Of course, we fully recognize that no one can be an expert on everything. By choosing one of our five optional career streams, you can concentrate more on some aspects of Bioresource Engineering than on others:

  1. BioEnvironmental Engineering
  2. Soil and Water Engineering
  3. Ecological Engineering
  4. Food and Bioprocess Engineering
  5. Agricultural Engineering

How is the B. Eng Bioresource structured?

This is a general outline. Consult the eCalendar for detailed program outlines.

Over the course of 3.5 years (U1, U2, U3 and U4), students will complete a 113-credit degree. For students from high schools outside Quebec, a 30-credit freshman year (called U0) will be added at the start of your studies.

If you will be completing advanced level course work (such as International Baccalaureate, French Baccalaureate, Advanced Placement (AP), Advanced Levels, and/or university courses) you may receive advanced standing credit for all or part of the U0 year.

While you are working to obtain your (B.Eng.) Major degree, you can also complete a Bioresource Engineering Minor Program. This usually adds about one term to your total studies at McGill. However, it will increase your expertise substantially in that specific area, such as Environmental Engineering.

Our program is accredited by:

  1. The Canadian Engineering Accreditation Board (CEAB): graduates from the Bioresource Engineering program automatically qualify for membership in the Ordre des Ingénieurs du Québec (OIQ), after meeting various conditions such as passing the French language test, paying appropriate fees, etc. This corresponds directly to "Professional Engineer" status in other Canadian provinces and territories, and most American states.
  2. The Ordre des Agronomes du Québec (OAQ): graduates who select the Professional Agronomy option of the Bioresource Engineering program qualify to register as Professional Agronomists with the OAQ, in addition to being eligible to register with the Ordre des Ingénieurs du Québec as Professional Engineers. Professional Agronomists have expertise in the science and technology of producing and using plants for food, fuel, fiber, and reclamation.

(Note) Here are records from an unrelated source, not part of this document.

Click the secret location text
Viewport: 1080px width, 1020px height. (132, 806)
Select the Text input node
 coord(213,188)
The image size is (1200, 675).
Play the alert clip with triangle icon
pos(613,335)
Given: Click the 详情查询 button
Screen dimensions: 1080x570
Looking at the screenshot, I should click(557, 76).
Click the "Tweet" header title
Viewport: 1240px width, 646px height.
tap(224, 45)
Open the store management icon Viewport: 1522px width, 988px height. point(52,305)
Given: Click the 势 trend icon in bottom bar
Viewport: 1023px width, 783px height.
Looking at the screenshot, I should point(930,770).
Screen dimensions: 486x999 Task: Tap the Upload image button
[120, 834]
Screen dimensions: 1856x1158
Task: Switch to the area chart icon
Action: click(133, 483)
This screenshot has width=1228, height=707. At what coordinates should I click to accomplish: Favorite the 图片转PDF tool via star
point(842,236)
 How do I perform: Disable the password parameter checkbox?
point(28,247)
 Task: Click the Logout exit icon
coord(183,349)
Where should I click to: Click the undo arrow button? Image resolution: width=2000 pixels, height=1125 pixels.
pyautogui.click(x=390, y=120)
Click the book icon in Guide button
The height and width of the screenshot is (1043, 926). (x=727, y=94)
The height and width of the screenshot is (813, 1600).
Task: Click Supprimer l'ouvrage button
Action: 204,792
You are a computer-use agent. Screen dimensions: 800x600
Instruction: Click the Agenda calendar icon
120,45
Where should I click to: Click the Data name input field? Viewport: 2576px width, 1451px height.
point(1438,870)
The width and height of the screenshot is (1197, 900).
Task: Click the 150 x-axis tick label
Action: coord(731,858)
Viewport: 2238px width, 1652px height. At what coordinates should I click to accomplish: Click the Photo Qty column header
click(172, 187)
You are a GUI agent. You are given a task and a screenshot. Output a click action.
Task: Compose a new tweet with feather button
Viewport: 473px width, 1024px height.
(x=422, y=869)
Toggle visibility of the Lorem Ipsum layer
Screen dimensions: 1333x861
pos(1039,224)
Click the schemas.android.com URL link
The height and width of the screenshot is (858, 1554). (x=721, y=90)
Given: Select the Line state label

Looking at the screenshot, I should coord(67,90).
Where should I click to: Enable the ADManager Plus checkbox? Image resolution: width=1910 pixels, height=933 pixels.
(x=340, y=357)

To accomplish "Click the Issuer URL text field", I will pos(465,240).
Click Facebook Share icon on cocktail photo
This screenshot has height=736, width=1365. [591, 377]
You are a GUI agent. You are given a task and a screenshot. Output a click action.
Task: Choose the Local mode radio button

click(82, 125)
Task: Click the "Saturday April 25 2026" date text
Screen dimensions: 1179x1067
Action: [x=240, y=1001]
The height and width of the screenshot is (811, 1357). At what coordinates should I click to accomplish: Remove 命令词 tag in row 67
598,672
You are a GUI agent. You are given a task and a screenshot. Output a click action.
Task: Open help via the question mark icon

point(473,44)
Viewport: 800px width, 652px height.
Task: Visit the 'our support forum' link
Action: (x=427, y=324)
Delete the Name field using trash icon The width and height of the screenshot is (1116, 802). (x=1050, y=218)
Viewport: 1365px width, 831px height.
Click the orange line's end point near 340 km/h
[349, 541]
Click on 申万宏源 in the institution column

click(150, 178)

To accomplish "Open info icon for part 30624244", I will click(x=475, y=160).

When do I declare my program of study?

At the time of application, you will be required to apply directly to the Bachelor of Engineering in Bioresource Engineering (in the Faculty of Agricultural & Environmental Sciences).  If you wish to add a minor or choose from one of our five optional career streams, this can be done after admission, in consultation with an academic advisor.    

Enhance your B.Eng. Degree!

Internships are a wonderful way for students to explore their academic interests outside of the university realm. For those that find opportunities within industries related to their fields of study, they are able to turn their theoretical knowledge learned in the classroom, into practical experience in the work force.  The Internship Office is here to assist students in finding internship placements that will complement their education.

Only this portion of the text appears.